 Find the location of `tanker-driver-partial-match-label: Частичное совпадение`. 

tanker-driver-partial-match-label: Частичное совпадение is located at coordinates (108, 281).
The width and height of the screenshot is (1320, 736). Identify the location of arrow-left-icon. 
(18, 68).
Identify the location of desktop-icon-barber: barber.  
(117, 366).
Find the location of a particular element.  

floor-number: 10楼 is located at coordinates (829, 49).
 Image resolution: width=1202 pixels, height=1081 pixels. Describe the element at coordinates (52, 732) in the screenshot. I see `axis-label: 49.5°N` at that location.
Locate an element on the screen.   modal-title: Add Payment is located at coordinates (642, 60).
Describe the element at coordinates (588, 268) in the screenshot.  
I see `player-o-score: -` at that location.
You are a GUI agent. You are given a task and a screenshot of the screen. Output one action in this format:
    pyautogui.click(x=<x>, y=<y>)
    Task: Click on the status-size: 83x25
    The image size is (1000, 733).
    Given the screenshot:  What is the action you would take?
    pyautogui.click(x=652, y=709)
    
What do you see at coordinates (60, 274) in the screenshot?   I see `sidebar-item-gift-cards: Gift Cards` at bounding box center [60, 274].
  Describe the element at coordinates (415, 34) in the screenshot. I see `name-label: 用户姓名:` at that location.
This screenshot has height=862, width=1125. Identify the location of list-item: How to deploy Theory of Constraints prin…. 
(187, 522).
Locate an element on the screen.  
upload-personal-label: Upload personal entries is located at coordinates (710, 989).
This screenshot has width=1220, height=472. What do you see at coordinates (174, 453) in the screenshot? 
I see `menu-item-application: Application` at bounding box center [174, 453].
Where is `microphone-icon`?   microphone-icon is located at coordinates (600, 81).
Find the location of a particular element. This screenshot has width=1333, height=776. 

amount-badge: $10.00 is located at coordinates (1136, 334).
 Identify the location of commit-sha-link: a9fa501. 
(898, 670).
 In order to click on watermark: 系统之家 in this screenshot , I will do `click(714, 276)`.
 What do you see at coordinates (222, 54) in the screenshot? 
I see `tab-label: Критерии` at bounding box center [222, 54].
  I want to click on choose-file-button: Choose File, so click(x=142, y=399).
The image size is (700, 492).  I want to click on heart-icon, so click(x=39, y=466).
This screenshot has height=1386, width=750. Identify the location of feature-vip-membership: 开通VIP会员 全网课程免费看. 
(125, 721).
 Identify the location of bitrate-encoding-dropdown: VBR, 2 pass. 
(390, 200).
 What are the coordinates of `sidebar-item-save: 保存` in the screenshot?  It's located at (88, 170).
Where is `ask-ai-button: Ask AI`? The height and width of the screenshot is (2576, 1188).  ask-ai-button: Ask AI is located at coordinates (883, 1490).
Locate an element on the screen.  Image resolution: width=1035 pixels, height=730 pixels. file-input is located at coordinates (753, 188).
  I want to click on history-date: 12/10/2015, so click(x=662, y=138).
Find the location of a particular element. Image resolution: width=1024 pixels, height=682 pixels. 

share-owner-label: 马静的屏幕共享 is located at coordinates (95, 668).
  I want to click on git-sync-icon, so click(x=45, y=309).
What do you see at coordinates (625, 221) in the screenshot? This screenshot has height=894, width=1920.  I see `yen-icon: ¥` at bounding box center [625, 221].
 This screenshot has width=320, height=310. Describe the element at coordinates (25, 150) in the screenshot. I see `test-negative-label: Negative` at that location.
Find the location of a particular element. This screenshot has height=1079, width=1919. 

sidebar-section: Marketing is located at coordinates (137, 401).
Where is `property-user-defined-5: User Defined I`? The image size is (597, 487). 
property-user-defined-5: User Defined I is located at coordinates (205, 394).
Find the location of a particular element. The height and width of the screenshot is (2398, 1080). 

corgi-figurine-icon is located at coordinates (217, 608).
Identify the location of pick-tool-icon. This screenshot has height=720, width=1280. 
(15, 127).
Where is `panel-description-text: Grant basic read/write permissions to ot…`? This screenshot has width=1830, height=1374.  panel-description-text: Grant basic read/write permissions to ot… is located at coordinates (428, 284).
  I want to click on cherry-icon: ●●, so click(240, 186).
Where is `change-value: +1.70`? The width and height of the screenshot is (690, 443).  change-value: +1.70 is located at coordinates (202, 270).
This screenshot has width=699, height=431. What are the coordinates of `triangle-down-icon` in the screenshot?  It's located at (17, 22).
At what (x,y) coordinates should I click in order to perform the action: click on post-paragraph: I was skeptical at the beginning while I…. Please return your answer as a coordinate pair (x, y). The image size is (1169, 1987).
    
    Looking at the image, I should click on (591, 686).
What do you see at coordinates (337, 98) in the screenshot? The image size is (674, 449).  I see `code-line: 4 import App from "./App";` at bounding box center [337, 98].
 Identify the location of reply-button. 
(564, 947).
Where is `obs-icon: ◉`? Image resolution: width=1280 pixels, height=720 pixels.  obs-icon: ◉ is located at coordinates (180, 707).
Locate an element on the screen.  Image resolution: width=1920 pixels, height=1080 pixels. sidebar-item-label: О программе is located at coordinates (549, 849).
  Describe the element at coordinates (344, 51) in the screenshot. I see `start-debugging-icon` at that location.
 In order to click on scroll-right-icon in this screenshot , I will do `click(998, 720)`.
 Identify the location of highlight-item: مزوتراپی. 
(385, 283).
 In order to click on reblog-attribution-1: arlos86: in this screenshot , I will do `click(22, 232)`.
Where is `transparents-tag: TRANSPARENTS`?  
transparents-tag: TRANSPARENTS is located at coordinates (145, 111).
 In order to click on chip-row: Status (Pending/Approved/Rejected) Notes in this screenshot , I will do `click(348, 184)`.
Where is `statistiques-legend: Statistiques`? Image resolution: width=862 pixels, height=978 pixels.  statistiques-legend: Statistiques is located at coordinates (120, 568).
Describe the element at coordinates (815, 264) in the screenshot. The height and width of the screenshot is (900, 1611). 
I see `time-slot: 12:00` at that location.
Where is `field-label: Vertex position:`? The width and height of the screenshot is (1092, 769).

THE PROBLEM - Can you copy the listing above line for line, with no changes?

RESPONSE BOX -
 Find the location of `tanker-driver-partial-match-label: Частичное совпадение`. 

tanker-driver-partial-match-label: Частичное совпадение is located at coordinates (108, 281).
The width and height of the screenshot is (1320, 736). Identify the location of arrow-left-icon. 
(18, 68).
Identify the location of desktop-icon-barber: barber.  
(117, 366).
Find the location of a particular element.  

floor-number: 10楼 is located at coordinates (829, 49).
 Image resolution: width=1202 pixels, height=1081 pixels. Describe the element at coordinates (52, 732) in the screenshot. I see `axis-label: 49.5°N` at that location.
Locate an element on the screen.   modal-title: Add Payment is located at coordinates (642, 60).
Describe the element at coordinates (588, 268) in the screenshot.  
I see `player-o-score: -` at that location.
You are a GUI agent. You are given a task and a screenshot of the screen. Output one action in this format:
    pyautogui.click(x=<x>, y=<y>)
    Task: Click on the status-size: 83x25
    The image size is (1000, 733).
    Given the screenshot:  What is the action you would take?
    pyautogui.click(x=652, y=709)
    
What do you see at coordinates (60, 274) in the screenshot?   I see `sidebar-item-gift-cards: Gift Cards` at bounding box center [60, 274].
  Describe the element at coordinates (415, 34) in the screenshot. I see `name-label: 用户姓名:` at that location.
This screenshot has height=862, width=1125. Identify the location of list-item: How to deploy Theory of Constraints prin…. 
(187, 522).
Locate an element on the screen.  
upload-personal-label: Upload personal entries is located at coordinates (710, 989).
This screenshot has width=1220, height=472. What do you see at coordinates (174, 453) in the screenshot? 
I see `menu-item-application: Application` at bounding box center [174, 453].
Where is `microphone-icon`?   microphone-icon is located at coordinates (600, 81).
Find the location of a particular element. This screenshot has width=1333, height=776. 

amount-badge: $10.00 is located at coordinates (1136, 334).
 Identify the location of commit-sha-link: a9fa501. 
(898, 670).
 In order to click on watermark: 系统之家 in this screenshot , I will do `click(714, 276)`.
 What do you see at coordinates (222, 54) in the screenshot? 
I see `tab-label: Критерии` at bounding box center [222, 54].
  I want to click on choose-file-button: Choose File, so click(x=142, y=399).
The image size is (700, 492).  I want to click on heart-icon, so click(x=39, y=466).
This screenshot has height=1386, width=750. Identify the location of feature-vip-membership: 开通VIP会员 全网课程免费看. 
(125, 721).
 Identify the location of bitrate-encoding-dropdown: VBR, 2 pass. 
(390, 200).
 What are the coordinates of `sidebar-item-save: 保存` in the screenshot?  It's located at (88, 170).
Where is `ask-ai-button: Ask AI`? The height and width of the screenshot is (2576, 1188).  ask-ai-button: Ask AI is located at coordinates (883, 1490).
Locate an element on the screen.  Image resolution: width=1035 pixels, height=730 pixels. file-input is located at coordinates (753, 188).
  I want to click on history-date: 12/10/2015, so click(x=662, y=138).
Find the location of a particular element. Image resolution: width=1024 pixels, height=682 pixels. 

share-owner-label: 马静的屏幕共享 is located at coordinates (95, 668).
  I want to click on git-sync-icon, so click(x=45, y=309).
What do you see at coordinates (625, 221) in the screenshot? This screenshot has height=894, width=1920.  I see `yen-icon: ¥` at bounding box center [625, 221].
 This screenshot has width=320, height=310. Describe the element at coordinates (25, 150) in the screenshot. I see `test-negative-label: Negative` at that location.
Find the location of a particular element. This screenshot has height=1079, width=1919. 

sidebar-section: Marketing is located at coordinates (137, 401).
Where is `property-user-defined-5: User Defined I`? The image size is (597, 487). 
property-user-defined-5: User Defined I is located at coordinates (205, 394).
Find the location of a particular element. The height and width of the screenshot is (2398, 1080). 

corgi-figurine-icon is located at coordinates (217, 608).
Identify the location of pick-tool-icon. This screenshot has height=720, width=1280. 
(15, 127).
Where is `panel-description-text: Grant basic read/write permissions to ot…`? This screenshot has width=1830, height=1374.  panel-description-text: Grant basic read/write permissions to ot… is located at coordinates (428, 284).
  I want to click on cherry-icon: ●●, so click(240, 186).
Where is `change-value: +1.70`? The width and height of the screenshot is (690, 443).  change-value: +1.70 is located at coordinates (202, 270).
This screenshot has width=699, height=431. What are the coordinates of `triangle-down-icon` in the screenshot?  It's located at (17, 22).
At what (x,y) coordinates should I click in order to perform the action: click on post-paragraph: I was skeptical at the beginning while I…. Please return your answer as a coordinate pair (x, y). The image size is (1169, 1987).
    
    Looking at the image, I should click on (591, 686).
What do you see at coordinates (337, 98) in the screenshot? The image size is (674, 449).  I see `code-line: 4 import App from "./App";` at bounding box center [337, 98].
 Identify the location of reply-button. 
(564, 947).
Where is `obs-icon: ◉`? Image resolution: width=1280 pixels, height=720 pixels.  obs-icon: ◉ is located at coordinates (180, 707).
Locate an element on the screen.  Image resolution: width=1920 pixels, height=1080 pixels. sidebar-item-label: О программе is located at coordinates (549, 849).
  Describe the element at coordinates (344, 51) in the screenshot. I see `start-debugging-icon` at that location.
 In order to click on scroll-right-icon in this screenshot , I will do `click(998, 720)`.
 Identify the location of highlight-item: مزوتراپی. 
(385, 283).
 In order to click on reblog-attribution-1: arlos86: in this screenshot , I will do `click(22, 232)`.
Where is `transparents-tag: TRANSPARENTS`?  
transparents-tag: TRANSPARENTS is located at coordinates (145, 111).
 In order to click on chip-row: Status (Pending/Approved/Rejected) Notes in this screenshot , I will do `click(348, 184)`.
Where is `statistiques-legend: Statistiques`? Image resolution: width=862 pixels, height=978 pixels.  statistiques-legend: Statistiques is located at coordinates (120, 568).
Describe the element at coordinates (815, 264) in the screenshot. The height and width of the screenshot is (900, 1611). 
I see `time-slot: 12:00` at that location.
Where is `field-label: Vertex position:`? The width and height of the screenshot is (1092, 769).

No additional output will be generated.